**Written instruction**
Copy the passage of the account of George's later life, starting with "He died on 3rd" and going on through "Museum in Chester.".
#### Text section ####
An extract from the battalion’s orders has an order signed by him, and shows him described as ‘Captain & Adjutant’.
He survived the rest of the war and retired on 28th December 1919, after working for a short time on the recruiting staff in Chester, when he was assumed to have reached retirement age.
He served with the reserve between 9th April and 22nd June 1921, possibly in Ireland, as legend has it that he was in the Black & Tans.
By this time he was living at the Royal Oak in Chester and shortly after was removed from the reserve list.
Mary Annie died on 1st May 1925 at Fairholme Nursing Home in Chester, of ‘cerebral congestion and congestion of meninges, 5 days’, which didn’t really prove the story that she had died after a drunken fall into a fire! George was the informant and was shown as a licensed victualler of 44 Foregate Street, Chester.
He married again in April 1930 to Caroline May Blackwood, known as ‘Auntie Blackie’. His army records show that in the December, he was living at the Bromborough Hotel in Chester. Their only daughter was born the same year.
In December 1931, he was involved in a court case, where he was accused of illegally supplying alcohol to a café next door to the Bromborough Hotel, where he was the licensee. The Times reported that he was convicted along with a waiter, Mr Harry Jones, of selling alcohol without a license, and consequently fined.
By 1944, his records show him as living at Cherry Orchard Inn in Chester, working as a licensed vitualler. He was still there in August 1947.
His sister Mary died in December 1947 and reportedly left her estate to George. This is borne out by his records, which by 1951, show him as living in Marleston-cum-Lache and described as being ‘retired’.
Caroline died in September 1952 and the following year, he married Sylvia Armstrong, his housekeeper. A note in his army records from 1955, show him as owning three properties in the Chester area, as well as savings bonds, and shares in the brewing company, Greenall Whitley, presumably the result of his sister’s bequest.
In later years, he suffered bad health and had to have both legs amputated, with the last operation being in 1957.
He died on 3rd August 1958, aged 81, and according to his obituary by the Cheshire Regiment, he remained happy and cheerful to the end, despite his misfortune. After his death, his widow gave his medals to the Cheshire Military Museum in Chester.
#### Recorded information ####
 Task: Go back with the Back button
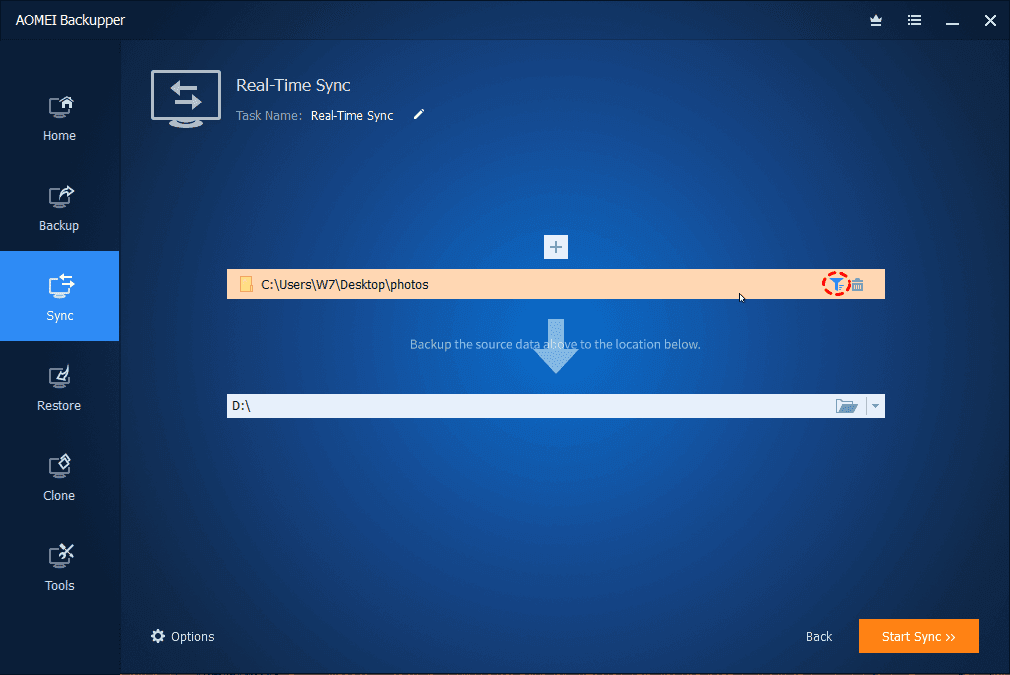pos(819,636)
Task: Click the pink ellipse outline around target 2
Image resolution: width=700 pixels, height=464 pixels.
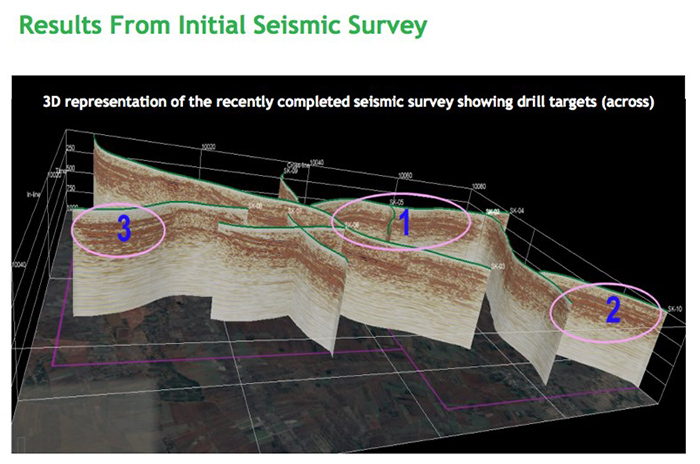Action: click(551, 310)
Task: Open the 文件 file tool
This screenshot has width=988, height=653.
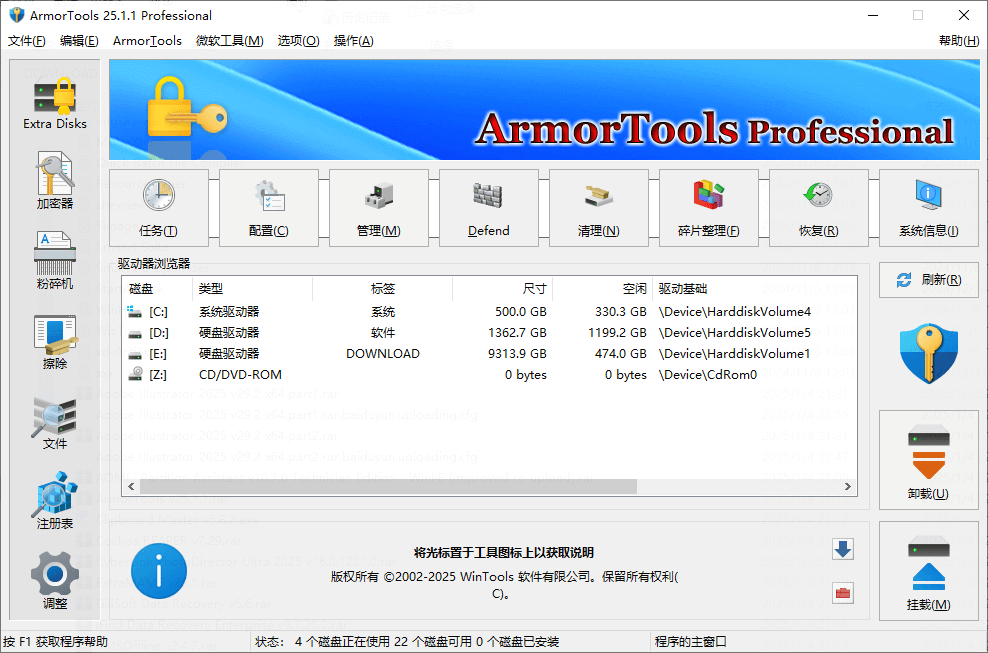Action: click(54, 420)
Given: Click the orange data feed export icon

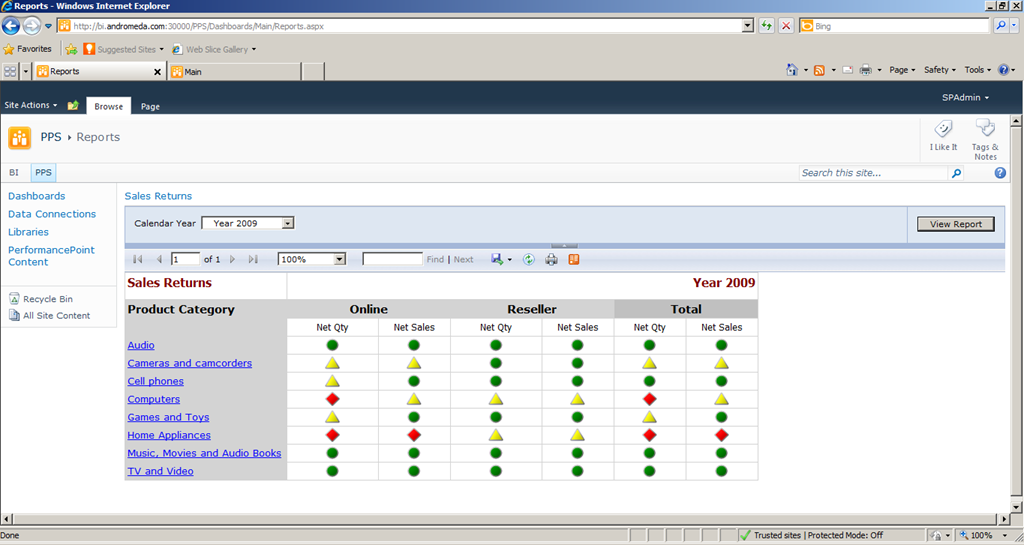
####
**Output below**
He died on 3rd August 1958, aged 81, and according to his obituary by the Cheshire Regiment, he remained happy and cheerful to the end, despite his misfortune. After his death, his widow gave his medals to the Cheshire Military Museum in Chester.